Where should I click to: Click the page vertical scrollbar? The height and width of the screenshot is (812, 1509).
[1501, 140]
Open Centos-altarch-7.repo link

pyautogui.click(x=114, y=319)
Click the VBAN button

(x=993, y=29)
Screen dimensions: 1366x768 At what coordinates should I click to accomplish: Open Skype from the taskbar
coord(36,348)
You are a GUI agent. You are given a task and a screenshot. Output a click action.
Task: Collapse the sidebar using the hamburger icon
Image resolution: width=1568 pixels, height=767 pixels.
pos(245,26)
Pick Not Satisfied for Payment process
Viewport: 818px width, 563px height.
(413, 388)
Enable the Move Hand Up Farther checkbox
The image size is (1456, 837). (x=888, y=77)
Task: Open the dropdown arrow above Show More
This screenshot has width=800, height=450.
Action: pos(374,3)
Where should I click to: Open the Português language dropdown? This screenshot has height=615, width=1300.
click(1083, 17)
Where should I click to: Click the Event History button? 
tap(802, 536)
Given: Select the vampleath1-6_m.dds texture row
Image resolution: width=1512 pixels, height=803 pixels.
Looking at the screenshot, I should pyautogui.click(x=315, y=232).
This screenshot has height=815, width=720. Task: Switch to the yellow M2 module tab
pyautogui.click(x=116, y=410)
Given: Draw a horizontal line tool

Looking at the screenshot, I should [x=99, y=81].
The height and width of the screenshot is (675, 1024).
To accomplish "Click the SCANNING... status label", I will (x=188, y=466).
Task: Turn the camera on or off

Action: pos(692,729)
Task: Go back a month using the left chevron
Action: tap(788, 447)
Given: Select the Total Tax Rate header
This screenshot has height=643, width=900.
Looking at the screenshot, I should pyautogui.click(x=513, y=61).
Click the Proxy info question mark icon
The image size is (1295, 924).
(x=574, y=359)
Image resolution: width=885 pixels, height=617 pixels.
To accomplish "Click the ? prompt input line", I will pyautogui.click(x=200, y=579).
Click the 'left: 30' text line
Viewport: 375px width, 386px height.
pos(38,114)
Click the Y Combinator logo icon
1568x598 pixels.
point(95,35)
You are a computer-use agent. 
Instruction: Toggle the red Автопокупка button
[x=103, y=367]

------------------------

_STATED PROBLEM_
Put the lines above, from the one containing "Given: Select the vampleath1-6_m.dds" through the last line, into a numbered list, leaving out blank lines.

_WRITTEN RESPONSE_
1. Given: Select the vampleath1-6_m.dds texture row
2. Image resolution: width=1512 pixels, height=803 pixels.
3. Looking at the screenshot, I should pyautogui.click(x=315, y=232).
4. This screenshot has height=815, width=720. Task: Switch to the yellow M2 module tab
5. pyautogui.click(x=116, y=410)
6. Given: Draw a horizontal line tool
7. Looking at the screenshot, I should [x=99, y=81].
8. The height and width of the screenshot is (675, 1024).
9. To accomplish "Click the SCANNING... status label", I will (x=188, y=466).
10. Task: Turn the camera on or off
11. Action: pos(692,729)
12. Task: Go back a month using the left chevron
13. Action: tap(788, 447)
14. Given: Select the Total Tax Rate header
15. This screenshot has height=643, width=900.
16. Looking at the screenshot, I should pyautogui.click(x=513, y=61).
17. Click the Proxy info question mark icon
18. The image size is (1295, 924).
19. (x=574, y=359)
20. Image resolution: width=885 pixels, height=617 pixels.
21. To accomplish "Click the ? prompt input line", I will pyautogui.click(x=200, y=579).
22. Click the 'left: 30' text line
23. Viewport: 375px width, 386px height.
24. pos(38,114)
25. Click the Y Combinator logo icon
26. 1568x598 pixels.
27. point(95,35)
28. You are a computer-use agent. 
29. Instruction: Toggle the red Автопокупка button
30. [x=103, y=367]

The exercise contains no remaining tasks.